Problem details →
Retype, exactly as they appear below, the lines between the line holding "Curtis Mito (293, 918)" and the line holding "August 2025 (586, 1044)", both ends included.
━━ The input ━━
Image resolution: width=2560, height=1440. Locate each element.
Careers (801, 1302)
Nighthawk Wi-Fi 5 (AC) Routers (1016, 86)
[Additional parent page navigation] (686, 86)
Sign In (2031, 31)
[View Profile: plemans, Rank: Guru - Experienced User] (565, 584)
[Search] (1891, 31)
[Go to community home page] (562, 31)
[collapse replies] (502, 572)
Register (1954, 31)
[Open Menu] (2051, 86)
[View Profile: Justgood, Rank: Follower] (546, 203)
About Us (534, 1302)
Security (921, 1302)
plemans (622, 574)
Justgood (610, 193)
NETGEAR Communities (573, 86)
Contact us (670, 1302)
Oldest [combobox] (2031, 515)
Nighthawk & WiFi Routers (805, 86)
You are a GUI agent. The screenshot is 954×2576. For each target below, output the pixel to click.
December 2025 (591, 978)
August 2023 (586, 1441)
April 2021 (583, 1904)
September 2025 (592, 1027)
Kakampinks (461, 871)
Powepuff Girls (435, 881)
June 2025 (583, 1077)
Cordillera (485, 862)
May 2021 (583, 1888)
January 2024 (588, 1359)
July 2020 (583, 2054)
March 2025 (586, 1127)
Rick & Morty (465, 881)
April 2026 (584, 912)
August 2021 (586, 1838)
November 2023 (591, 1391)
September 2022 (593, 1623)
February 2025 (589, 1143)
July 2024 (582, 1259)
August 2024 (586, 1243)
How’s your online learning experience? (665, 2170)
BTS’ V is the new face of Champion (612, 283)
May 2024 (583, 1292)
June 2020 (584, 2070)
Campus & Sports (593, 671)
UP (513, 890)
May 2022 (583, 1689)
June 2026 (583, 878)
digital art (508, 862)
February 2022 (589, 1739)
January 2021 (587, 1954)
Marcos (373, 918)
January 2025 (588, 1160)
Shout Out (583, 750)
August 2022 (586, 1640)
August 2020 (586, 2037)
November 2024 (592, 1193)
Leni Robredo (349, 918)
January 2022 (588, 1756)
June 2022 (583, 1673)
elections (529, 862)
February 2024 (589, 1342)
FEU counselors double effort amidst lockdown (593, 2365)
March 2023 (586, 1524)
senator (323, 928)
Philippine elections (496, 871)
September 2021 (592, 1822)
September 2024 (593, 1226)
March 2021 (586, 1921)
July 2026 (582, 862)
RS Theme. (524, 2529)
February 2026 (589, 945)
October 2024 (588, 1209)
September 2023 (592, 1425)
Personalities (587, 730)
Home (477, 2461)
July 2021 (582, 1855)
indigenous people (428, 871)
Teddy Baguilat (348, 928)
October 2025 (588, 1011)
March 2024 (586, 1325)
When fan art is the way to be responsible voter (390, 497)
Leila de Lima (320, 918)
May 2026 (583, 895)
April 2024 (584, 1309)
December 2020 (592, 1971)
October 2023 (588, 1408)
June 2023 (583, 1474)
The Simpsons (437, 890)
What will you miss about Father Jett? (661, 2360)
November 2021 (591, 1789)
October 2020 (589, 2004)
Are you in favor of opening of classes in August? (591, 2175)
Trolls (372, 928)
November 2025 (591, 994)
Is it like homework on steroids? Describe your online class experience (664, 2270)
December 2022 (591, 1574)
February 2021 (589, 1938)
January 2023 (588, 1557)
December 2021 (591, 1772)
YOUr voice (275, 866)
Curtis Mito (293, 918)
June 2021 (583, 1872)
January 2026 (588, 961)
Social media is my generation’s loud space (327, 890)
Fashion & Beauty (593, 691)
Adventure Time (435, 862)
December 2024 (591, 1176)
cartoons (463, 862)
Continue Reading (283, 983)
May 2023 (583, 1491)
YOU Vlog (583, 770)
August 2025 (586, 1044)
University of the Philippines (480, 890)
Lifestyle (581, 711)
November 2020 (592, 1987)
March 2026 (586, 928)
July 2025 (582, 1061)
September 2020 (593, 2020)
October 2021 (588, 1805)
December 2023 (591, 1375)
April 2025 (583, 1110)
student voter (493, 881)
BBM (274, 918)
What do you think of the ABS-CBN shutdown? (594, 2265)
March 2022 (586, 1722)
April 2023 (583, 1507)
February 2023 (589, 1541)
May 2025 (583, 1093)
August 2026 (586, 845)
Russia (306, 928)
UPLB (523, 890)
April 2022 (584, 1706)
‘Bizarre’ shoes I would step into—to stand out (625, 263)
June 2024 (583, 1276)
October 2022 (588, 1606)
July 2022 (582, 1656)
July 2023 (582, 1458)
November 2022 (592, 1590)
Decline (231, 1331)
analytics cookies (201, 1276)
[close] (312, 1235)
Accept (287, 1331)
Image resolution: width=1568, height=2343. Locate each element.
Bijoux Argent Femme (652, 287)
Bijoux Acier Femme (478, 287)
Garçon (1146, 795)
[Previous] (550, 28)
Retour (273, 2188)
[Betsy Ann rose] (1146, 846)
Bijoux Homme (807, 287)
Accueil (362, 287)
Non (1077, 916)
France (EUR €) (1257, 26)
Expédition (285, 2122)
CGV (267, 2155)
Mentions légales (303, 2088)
━━━
Answer to the problem →
Curtis Mito (293, 918)
June 2021 (583, 1872)
January 2026 (588, 961)
Social media is my generation’s loud space (327, 890)
Fashion & Beauty (593, 691)
Adventure Time (435, 862)
December 2024 (591, 1176)
cartoons (463, 862)
Continue Reading (283, 983)
May 2023 (583, 1491)
YOU Vlog (583, 770)
August 2025 (586, 1044)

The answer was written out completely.